## Aim of the task
Your task is to reproduce the entries below word for word.

*** Begin section ***

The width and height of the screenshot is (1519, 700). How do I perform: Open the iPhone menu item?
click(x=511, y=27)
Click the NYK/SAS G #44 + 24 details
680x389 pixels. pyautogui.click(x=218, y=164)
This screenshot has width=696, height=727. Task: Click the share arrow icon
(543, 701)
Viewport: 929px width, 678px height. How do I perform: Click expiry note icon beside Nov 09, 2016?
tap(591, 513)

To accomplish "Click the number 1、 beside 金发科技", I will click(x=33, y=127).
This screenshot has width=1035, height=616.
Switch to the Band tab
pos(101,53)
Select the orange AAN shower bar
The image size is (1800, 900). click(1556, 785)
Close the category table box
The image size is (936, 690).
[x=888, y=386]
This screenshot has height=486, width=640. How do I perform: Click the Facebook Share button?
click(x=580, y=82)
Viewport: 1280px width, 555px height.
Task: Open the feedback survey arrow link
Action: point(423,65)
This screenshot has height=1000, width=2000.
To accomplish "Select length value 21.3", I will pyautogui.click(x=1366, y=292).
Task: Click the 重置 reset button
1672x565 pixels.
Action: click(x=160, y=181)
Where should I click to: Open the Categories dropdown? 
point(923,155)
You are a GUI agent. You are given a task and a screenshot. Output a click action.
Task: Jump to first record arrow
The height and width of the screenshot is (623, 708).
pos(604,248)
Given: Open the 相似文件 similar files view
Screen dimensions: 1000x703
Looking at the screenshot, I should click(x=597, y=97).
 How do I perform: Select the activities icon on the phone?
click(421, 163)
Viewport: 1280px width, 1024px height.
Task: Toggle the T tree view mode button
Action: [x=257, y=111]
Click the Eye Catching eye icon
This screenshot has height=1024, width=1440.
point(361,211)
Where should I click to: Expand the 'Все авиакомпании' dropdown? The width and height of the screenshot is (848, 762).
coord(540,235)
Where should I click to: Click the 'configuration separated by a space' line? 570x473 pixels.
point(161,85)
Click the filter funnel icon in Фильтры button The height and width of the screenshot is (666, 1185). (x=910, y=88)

*** End section ***

## Written answer
The width and height of the screenshot is (1519, 700). How do I perform: Open the iPhone menu item?
click(x=511, y=27)
Click the NYK/SAS G #44 + 24 details
680x389 pixels. pyautogui.click(x=218, y=164)
This screenshot has width=696, height=727. Task: Click the share arrow icon
(543, 701)
Viewport: 929px width, 678px height. How do I perform: Click expiry note icon beside Nov 09, 2016?
tap(591, 513)

To accomplish "Click the number 1、 beside 金发科技", I will click(x=33, y=127).
This screenshot has width=1035, height=616.
Switch to the Band tab
pos(101,53)
Select the orange AAN shower bar
The image size is (1800, 900). click(1556, 785)
Close the category table box
The image size is (936, 690).
[x=888, y=386]
This screenshot has height=486, width=640. How do I perform: Click the Facebook Share button?
click(x=580, y=82)
Viewport: 1280px width, 555px height.
Task: Open the feedback survey arrow link
Action: point(423,65)
This screenshot has height=1000, width=2000.
To accomplish "Select length value 21.3", I will pyautogui.click(x=1366, y=292).
Task: Click the 重置 reset button
1672x565 pixels.
Action: click(x=160, y=181)
Where should I click to: Open the Categories dropdown? 
point(923,155)
You are a GUI agent. You are given a task and a screenshot. Output a click action.
Task: Jump to first record arrow
The height and width of the screenshot is (623, 708).
pos(604,248)
Given: Open the 相似文件 similar files view
Screen dimensions: 1000x703
Looking at the screenshot, I should click(x=597, y=97).
 How do I perform: Select the activities icon on the phone?
click(421, 163)
Viewport: 1280px width, 1024px height.
Task: Toggle the T tree view mode button
Action: [x=257, y=111]
Click the Eye Catching eye icon
This screenshot has height=1024, width=1440.
point(361,211)
Where should I click to: Expand the 'Все авиакомпании' dropdown? The width and height of the screenshot is (848, 762).
coord(540,235)
Where should I click to: Click the 'configuration separated by a space' line? 570x473 pixels.
point(161,85)
Click the filter funnel icon in Фильтры button The height and width of the screenshot is (666, 1185). (x=910, y=88)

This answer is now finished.